After pulling a farmer over for speeding, a state trooper started to lecture him about his speed, pompously implying that the farmer didn't know any better and trying to make him feel as uncomfortable as possible. He finally started writing out the ticket, but had to keep swatting at some flies buzzing around his head.
The farmer said, "Having some problems with circle flies there are ya?"
The trooper paused to take another swat and said, "Well, yes, if that's what they are. I've never heard of circle flies."

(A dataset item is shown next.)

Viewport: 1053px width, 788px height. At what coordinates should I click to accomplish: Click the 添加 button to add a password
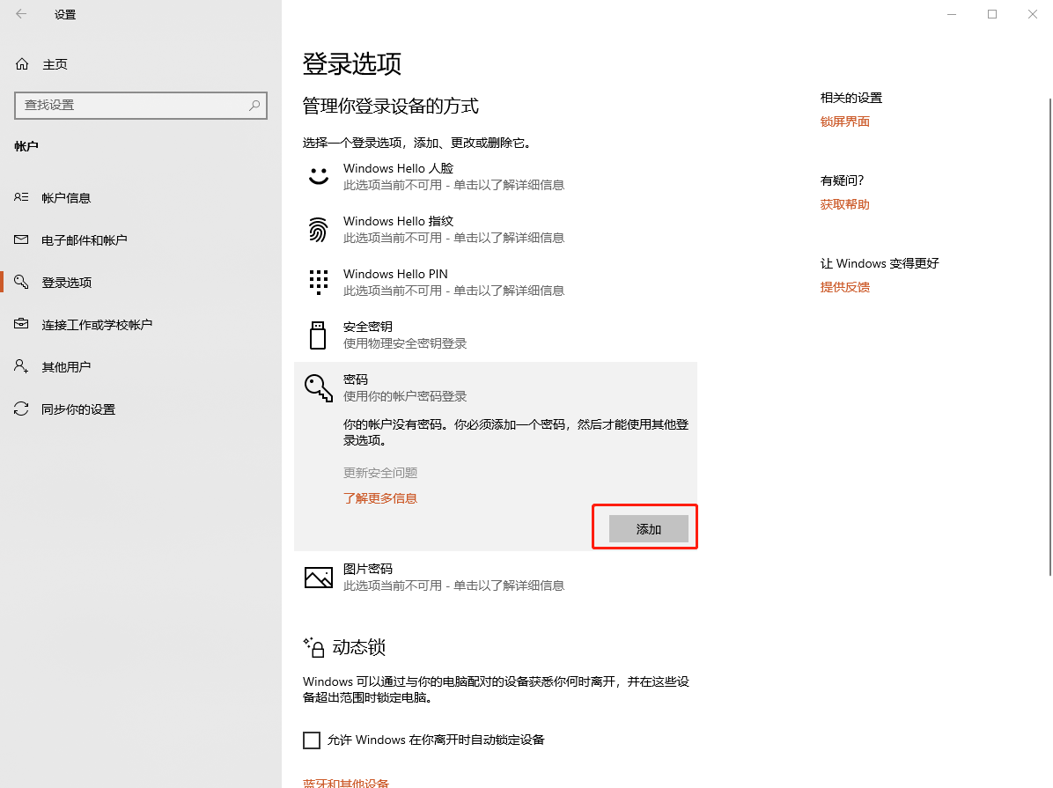(x=647, y=527)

The farmer was pleased to enlighten the cop. "Circle flies are common on farms. They're called circle flies because you almost always find them circling the back end of a horse."
The trooper continues writing for a moment, then says," Hey, are you trying to call me a horse's behind?"
"Oh no, officer." The farmer replies. "I have too much respect for law enforcement and police officers for that."
"That's a good thing," the officer says rudely, then goes back to writing the ticket.
After a long pause, the farmer added, "Hard to fool them flies, though."
Tuesday, November 25, 2008
Circle Flies
Funnpics: Cops Jokes, Funny Jokes
Monday, August 4, 2008
Traffic Stop
Two men are driving through Texas when they get pulled over by a State Trooper. The cop walks up and taps on the window with his nightstick.
The driver rolls down the window and WHACK, the cop smacks him in the head with the stick. The driver asks, "What the hell was that for?"
The cop answers, "You're in Texas son. When we pull you over, you better have your license ready when we get to your car."
The driver says, "I'm sorry, Officer, I'm not from around here."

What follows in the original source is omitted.